Classic Paxos, Multi-Paxos, and what the variants actually solve — the algorithm Raft was designed to replace and still cannot fully retire

Paxos

Paxos is the consensus algorithm that everyone cites and almost no one implements from scratch. Lamport published the original paper in 1989 (it took eight years to be accepted), then wrote a follow-up titled Paxos Made Simple in 2001 because no one understood the first one. Raft was designed in 2014 specifically because Paxos Made Simple still was not simple enough.

So why a page on Paxos? Because it is the algorithm Google, Microsoft, and Amazon actually use in their core infrastructure (Chubby, Megastore, Spanner, the original Dynamo paper); because every distributed-systems paper from the last 30 years assumes you have read it; and because the failure modes that show up in production consensus systems are easier to understand once you have seen the original.

This page is the protocol view. If you only intend to use consensus, Raft is the better page to start with.

What Paxos Solves

The problem statement is identical to Raft's: a group of nodes must agree on a single value despite crashes, message loss, and arbitrary delays. The differences are stylistic and pedagogical, not semantic — anything Paxos can decide, Raft can decide, and vice versa. Both work around the FLP impossibility the same way, by assuming partial synchrony.

Paxos works for one decision. To decide a sequence (i.e., build a replicated log), you run Paxos repeatedly — see Multi-Paxos below.

The Three Roles

Every node may play one or more of:

Proposer — proposes a value to be decided.
Acceptor — votes on proposals. The quorum lives here.
Learner — learns the decided value once acceptors agree.
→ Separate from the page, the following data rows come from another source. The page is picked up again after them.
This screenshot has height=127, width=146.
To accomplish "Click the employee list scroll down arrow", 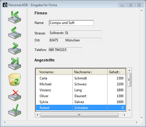I will click(129, 110).
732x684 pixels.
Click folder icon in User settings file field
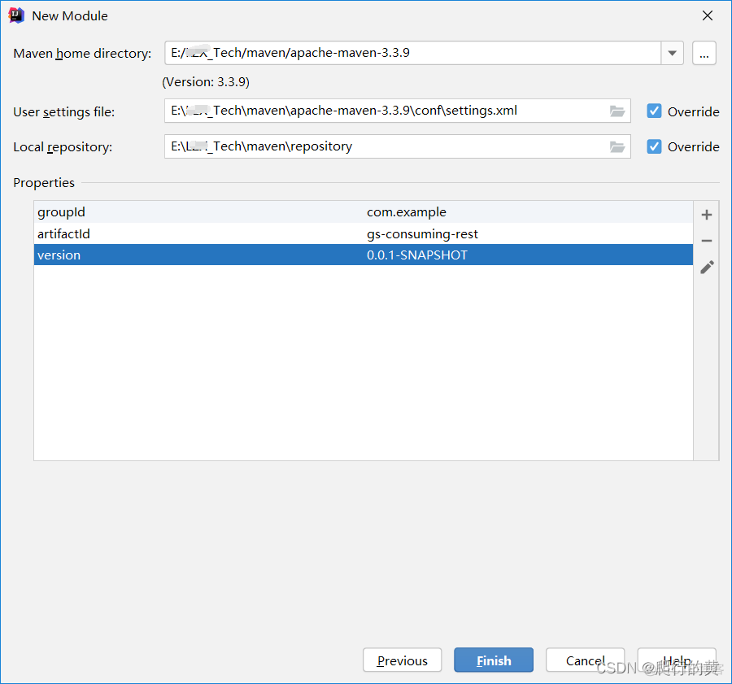[617, 111]
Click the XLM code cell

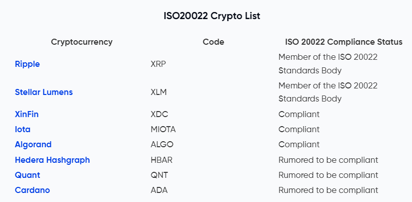click(x=158, y=92)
In practice all three roles run on every node. The separation matters because the safety argument only needs to constrain acceptors.

Single-Decree Paxos

The protocol has two phases. Each proposal carries a globally unique, monotonically increasing proposal number n (typically a tuple of (counter, node_id) so different proposers cannot collide).

Phase 1: Prepare / Promise

Proposer ──Prepare(n)─▶  Acceptors

Acceptor's reply:
  IF n > highest n it has promised:
     promise to reject any proposal with number < n
     reply Promise(n, prev_n, prev_v)  where prev_n/prev_v is the
                                       highest-numbered proposal it
                                       previously *accepted*, if any
  ELSE:
     reject (or ignore)

A proposer needs Promise from a majority of acceptors to continue.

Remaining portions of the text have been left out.